## SELECTED EXCERPT
Corban begins online MBA program
Corban College and Graduate School has added an online master of business administration degree to its program offerings. Approved last June by the Northwest Commission on Colleges and Universities, the program’s first class began in early January 2008 with eleven students.
Online courses are nothing new at Corban. “We have a history of being successful online,” says Bryce Bernard, Dean of Business, who set up the College website in 1995. It happened to be the first Christian college website in Oregon. By that time, Corban had already been offering distance (partially online) courses in an adult degree completion program for a couple years. Now both adult degree programs can be finished completely online, while graduate students in education also have online course opportunities. Now up and running, the completely online MBA program joins the growing list.

## DATA SECTION
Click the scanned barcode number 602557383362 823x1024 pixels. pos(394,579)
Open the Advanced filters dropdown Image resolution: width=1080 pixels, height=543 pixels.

## EXERCISE 1
Using the article on Corban's online MBA program, say whether each statement agrees with it: (a) the first MBA class started with eleven students; (b) Bryce Bernard set up the College website in 1995; (c) the Northwest Commission on Colleges and Universities approved the MBA program in January 2008. Answer yes or no for each and quote the words that decide it.
## EXERCISE 2
Repeat word for word the passage of the article on Corban's online MBA program that begins at the words "Corban begins online" and stops after "with eleven students.".

## EXERCISE ANSWER 1
(a) Yes: "the program’s first class began in early January 2008 with eleven students."
(b) Yes: "who set up the College website in 1995"
(c) No: "Approved last June by the Northwest Commission on Colleges and Universities"

## EXERCISE ANSWER 2
Corban begins online MBA program
Corban College and Graduate School has added an online master of business administration degree to its program offerings. Approved last June by the Northwest Commission on Colleges and Universities, the program’s first class began in early January 2008 with eleven students.